Generating Mock Skeletons for Lightweight Web-Service Testing
Thilini Bhagya, Jens Dietrich, Hans Guesgen

TL;DR
This paper explores using Symbolic Machine Learning algorithms to automatically generate human-readable, customizable mock skeletons of HTTP services from network traffic, aiding testing when dependent services are unavailable.
Contribution
It introduces a novel approach to synthesize accurate, customizable mock skeletons of HTTP services using symbolic machine learning from network traffic recordings.
Findings
Mock skeletons are highly accurate in representing service responses.
Generated skeletons include human-readable logic for headers and status codes.
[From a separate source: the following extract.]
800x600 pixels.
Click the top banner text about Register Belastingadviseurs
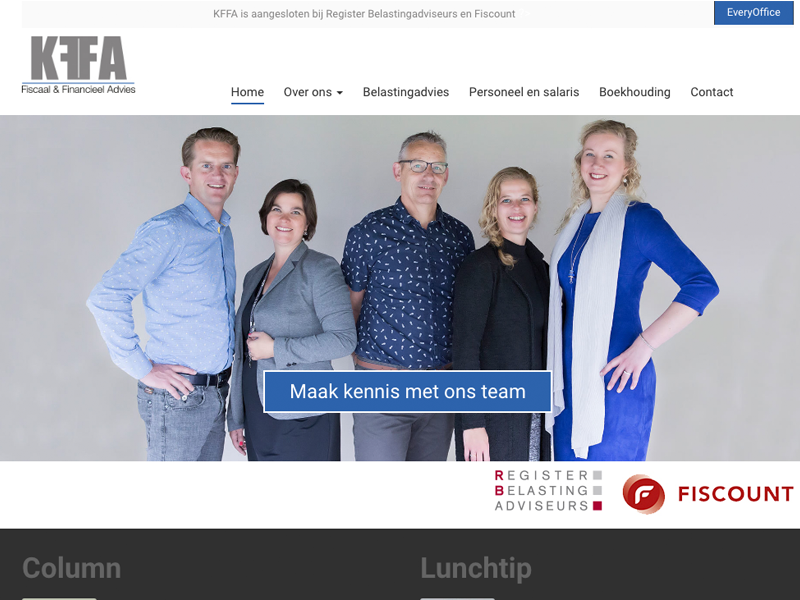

Approach facilitates testing without access to real dependent services.
Abstract
Modern application development allows applications to be composed using lightweight HTTP services. Testing such an application requires the availability of services that the application makes requests to. However, access to dependent services during testing may be restrained. Simulating the behaviour of such services is, therefore, useful to address their absence and move on application testing. This paper examines the appropriateness of Symbolic Machine Learning algorithms to automatically synthesise HTTP services' mock skeletons from network traffic recordings. These skeletons can then be customised to create mocks that can generate service responses suitable for testing. The mock skeletons have human-readable logic for key aspects of service responses, such as headers and status codes, and are highly accurate.